Published online by Cambridge University Press: 25 October 2009
No more than two months elapsed between the ending of the first banking crisis and the onset of the second in April 1931. There followed six months of accelerated bank suspensions, deposit losses in failed banks and increased hoarding. Within this six month period we can identify two separate and distinct banking failure episodes: between April and August 563 banks failed with deposits in failed banks totaling $497 million, and between September and October 817 banks suspended with deposits in suspended banks amounting to $747 million. Sixty percent of the 2,293 bank closings in 1931 occurred during the two banking crises. Figure 3.1 shows the geographical density of the failures for the entire year. The amount of hoarding increased about $400 million as measured by Federal Reserve notes in circulation seasonally adjusted in both episodes (see table 3.1). There was a high concentration of bank suspensions in the Chicago Federal Reserve District during the second banking crisis.
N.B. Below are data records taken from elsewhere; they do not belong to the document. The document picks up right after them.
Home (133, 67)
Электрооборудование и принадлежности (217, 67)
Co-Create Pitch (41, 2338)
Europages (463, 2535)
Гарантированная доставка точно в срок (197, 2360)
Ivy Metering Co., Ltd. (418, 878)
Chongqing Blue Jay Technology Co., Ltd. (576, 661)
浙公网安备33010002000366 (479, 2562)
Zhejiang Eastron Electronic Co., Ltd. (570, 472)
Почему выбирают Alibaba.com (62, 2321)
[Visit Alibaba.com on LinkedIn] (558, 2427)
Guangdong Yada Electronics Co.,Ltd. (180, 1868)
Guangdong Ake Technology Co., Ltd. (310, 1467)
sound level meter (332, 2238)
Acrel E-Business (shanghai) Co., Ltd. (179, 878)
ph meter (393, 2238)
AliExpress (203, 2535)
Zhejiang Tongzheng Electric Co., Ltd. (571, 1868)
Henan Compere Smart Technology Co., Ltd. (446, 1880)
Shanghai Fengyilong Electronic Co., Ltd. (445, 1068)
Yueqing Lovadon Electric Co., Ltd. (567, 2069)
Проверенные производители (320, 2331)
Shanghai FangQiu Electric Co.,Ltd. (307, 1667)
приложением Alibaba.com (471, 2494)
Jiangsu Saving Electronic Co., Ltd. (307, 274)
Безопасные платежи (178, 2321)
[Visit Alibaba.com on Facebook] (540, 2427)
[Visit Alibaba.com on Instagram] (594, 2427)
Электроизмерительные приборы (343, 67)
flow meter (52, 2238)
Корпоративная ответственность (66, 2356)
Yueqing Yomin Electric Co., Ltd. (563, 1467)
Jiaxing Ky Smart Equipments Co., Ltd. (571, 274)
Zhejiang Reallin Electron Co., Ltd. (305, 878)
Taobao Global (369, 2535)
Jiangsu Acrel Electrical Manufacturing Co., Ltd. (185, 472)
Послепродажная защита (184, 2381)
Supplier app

One–third of all bank suspensions were in the Chicago District and two–thirds of the deposits of failed banks were in the two Districts of Cleveland and Chicago. The source of the initial shock in April we have been unable to identify, but subsequent shocks in June in Chicago and in August in Toledo are easily recognized. We conclude, unlike Friedman and Schwartz, that the second banking crisis was region specific without perceptible nationwide effects.
The onset of the third banking crisis coincides with Britain's departure from the gold standard on September 21, 1931. Bank failures, deposits in failed banks, and increased hoarding immediately accelerated after the British announcement.